*** Data for this exercise ***

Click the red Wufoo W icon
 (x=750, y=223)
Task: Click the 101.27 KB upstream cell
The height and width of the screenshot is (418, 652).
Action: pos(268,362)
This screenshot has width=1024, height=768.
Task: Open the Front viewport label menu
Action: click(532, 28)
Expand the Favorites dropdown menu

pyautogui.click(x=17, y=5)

***

--- Exercise directions ---
Reproduce every one of the entries above verbatim, preserving each line without alteration.

--- Answer to this task ---
Click the red Wufoo W icon
 (x=750, y=223)
Task: Click the 101.27 KB upstream cell
The height and width of the screenshot is (418, 652).
Action: pos(268,362)
This screenshot has width=1024, height=768.
Task: Open the Front viewport label menu
Action: click(532, 28)
Expand the Favorites dropdown menu

pyautogui.click(x=17, y=5)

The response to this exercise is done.